# Let's chat with a friend

Demo chat with Leolani. Leolani uses face recognition and gender/age
estimation.

Don't forget to install emissor by `pip install .` at the root of this repo.
Install the requirements `pip install -r requirements.txt`
you might also have to run `python -m spacy download en`

Occasionally you have to kill the docker containers if you force close the chat.
`docker kill $(docker ps -q)`

In [1]:
import emissor as em
import uuid
from datetime import datetime
from emissor.persistence import ScenarioStorage
from emissor.representation.annotation import AnnotationType, Token, NER
from emissor.representation.container import Index
from emissor.representation.scenario import (
    Modality,
    ImageSignal,
    TextSignal,
    Mention,
    Annotation,
    Scenario,
)
import cv2
import requests
import pickle

#### The next utils are needed for the interaction and creating triples and capsules
import util.driver_util as d_util
import util.capsule_util as c_util
import util.face_util as f_util



In [2]:
### Link your camera
camera = cv2.VideoCapture(0)

## Standard initialisation of a scenario

In [3]:
from random import getrandbits

##### Setting the location
place_id = getrandbits(8)
location = requests.get("https://ipinfo.io").json()

##### Setting the agents
agent = "Leolani2"
human = "Stranger"

### The name of your scenario
scenario_id = datetime.today().strftime("%Y-%m-%d-%H:%M:%S")

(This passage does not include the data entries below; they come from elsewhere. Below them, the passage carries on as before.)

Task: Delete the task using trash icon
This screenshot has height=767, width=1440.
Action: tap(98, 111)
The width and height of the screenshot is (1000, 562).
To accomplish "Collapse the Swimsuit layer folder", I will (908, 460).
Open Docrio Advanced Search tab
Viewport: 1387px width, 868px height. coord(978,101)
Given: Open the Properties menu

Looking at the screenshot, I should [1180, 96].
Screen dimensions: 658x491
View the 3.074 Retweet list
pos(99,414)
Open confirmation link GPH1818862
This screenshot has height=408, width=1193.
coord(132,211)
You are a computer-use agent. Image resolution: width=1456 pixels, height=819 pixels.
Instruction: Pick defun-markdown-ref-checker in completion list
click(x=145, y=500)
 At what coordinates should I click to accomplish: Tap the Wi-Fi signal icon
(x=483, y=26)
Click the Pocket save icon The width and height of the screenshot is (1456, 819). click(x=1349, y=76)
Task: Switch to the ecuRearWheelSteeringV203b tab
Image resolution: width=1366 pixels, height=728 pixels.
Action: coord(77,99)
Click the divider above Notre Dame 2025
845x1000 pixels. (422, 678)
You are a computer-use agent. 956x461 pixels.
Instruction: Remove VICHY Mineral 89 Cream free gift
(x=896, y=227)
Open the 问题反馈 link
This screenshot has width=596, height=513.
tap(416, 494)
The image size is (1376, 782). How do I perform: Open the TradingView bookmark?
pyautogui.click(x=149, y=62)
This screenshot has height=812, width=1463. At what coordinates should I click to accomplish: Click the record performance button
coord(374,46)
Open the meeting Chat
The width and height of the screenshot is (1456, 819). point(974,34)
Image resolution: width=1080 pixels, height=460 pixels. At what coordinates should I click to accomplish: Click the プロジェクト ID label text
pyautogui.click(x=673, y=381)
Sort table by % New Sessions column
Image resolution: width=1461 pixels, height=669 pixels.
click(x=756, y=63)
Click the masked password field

### Specify the path to an existing data folder where your scenario is created and saved as a subfolder
scenario_path = "./data"

### Define the folder where the images are saved
imagefolder = scenario_path + "/" + scenario_id + "/" + "image"


### Create the scenario folder, the json files and a scenarioStorage and scenario in memory
scenarioStorage = d_util.create_scenario(scenario_path, scenario_id)
scenario = scenarioStorage.create_scenario(scenario_id, datetime.now().microsecond, datetime.now().microsecond, agent)

Directory  ./data/2021-10-29-00:05:03  Created 
Directory  ./data/2021-10-29-00:05:03/image  Created 


### Loading the docker containers for face detection and face property detection

You only need to load the dockers once. The first time you load the docker, the images will be donwloaded from the DockerHub. This may take a few minutes depending on the speed of the internet connection. The images are cached in your local Docker installation.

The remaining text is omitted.